Within minutes of walking on stage at the iCONIC conference in Chicago on Tuesday, Marcus Lemonis talked about a low point in his life.
In 1991, after he had just finished eighth grade, he weighed 225 pounds, had a terrible eating disorder, struggled as a result of having been molested five years earlier, and didn't have any friends. He continues to have anxiety about socializing to this day, he said, and his biggest fear "is dying alone."
Today, Lemonis is widely known as the turnaround specialist on CNBC's show The Profit.
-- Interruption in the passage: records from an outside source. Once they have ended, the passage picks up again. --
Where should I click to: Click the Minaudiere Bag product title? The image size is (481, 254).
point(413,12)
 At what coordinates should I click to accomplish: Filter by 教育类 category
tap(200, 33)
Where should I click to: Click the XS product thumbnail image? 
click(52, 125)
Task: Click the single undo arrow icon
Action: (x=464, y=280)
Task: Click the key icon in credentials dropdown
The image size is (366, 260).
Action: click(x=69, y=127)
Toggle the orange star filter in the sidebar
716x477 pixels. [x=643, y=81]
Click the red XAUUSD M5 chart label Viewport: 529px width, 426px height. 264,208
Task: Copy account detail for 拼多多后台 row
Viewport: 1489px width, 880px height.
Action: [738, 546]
He is also the CEO of Camping World, a recreational-vehicle business he started in 2002, which has grown to 132 stores, 7,000 employees, and close to $3 billion in revenue.
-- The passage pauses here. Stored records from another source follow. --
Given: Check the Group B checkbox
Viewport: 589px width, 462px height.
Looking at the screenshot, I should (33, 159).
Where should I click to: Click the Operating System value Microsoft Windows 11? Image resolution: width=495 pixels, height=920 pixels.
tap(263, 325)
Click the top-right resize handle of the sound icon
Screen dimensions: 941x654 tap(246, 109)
So why did he openly admit his darkest moment and deepest fear to an audience of hundreds of entrepreneurs? "I'm trying to make a connection with you," Lemonis explained. "I figure if I'm vulnerable, if I tell you everything about myself, you'll somehow create a level of connection with me."
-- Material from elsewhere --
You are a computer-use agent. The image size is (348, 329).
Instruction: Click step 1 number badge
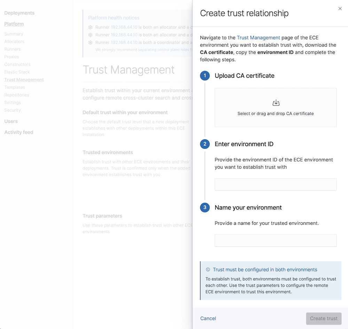205,76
Lemonis's hour-long remarks at the conference, which was presented by Inc. and CNBC, were part therapy session, part motivational speech. He implored audience members to stand up and divulge their biggest fears, too.
"In order to run a successful business or be a successful entrepreneur or employee, you have to be vulnerable and transparent," Lemonis made plain.
Open Up to Employees to Build Rapport
In response to Lemonis's request, one woman entrepreneur in the audience stood up and spoke into a handheld microphone. "Since I own the company, I always act like I know everything," she revealed. "I never admit when I don't know something...because I'm afraid I don't know enough to be this person's boss."
Lemonis's response? "I want the people who work for her to also know she feels that way," he said. "Do you know the loyalty she could increase if her staff knew she was scared of that?"
Lemonis followed by asking the audience questions like a preacher in a dialogue with his congregation.
"You think her staff would respect her more?" he asked. A resounding, "Yes!" echoed through the Chicago Theater.
"[Would they] be surprised?" he followed up. The audience responded: "No!"
"Think she's weak?" The audience responded again: "No!"
Open Up and You'll Win Customers
Lemonis further made his point in an exchange with another member of the audience. A 36-year-old pet-food entrepreneur stood up and told the crowd he was continuing to have unresolved family issues from years earlier.
"I still probably deal with childhood stuff on a nightly basis," he said. "My dad left when I was young."
Lemonis's reaction: "I would buy pet food from you now. I would do business with you now, because I feel like we have a connection."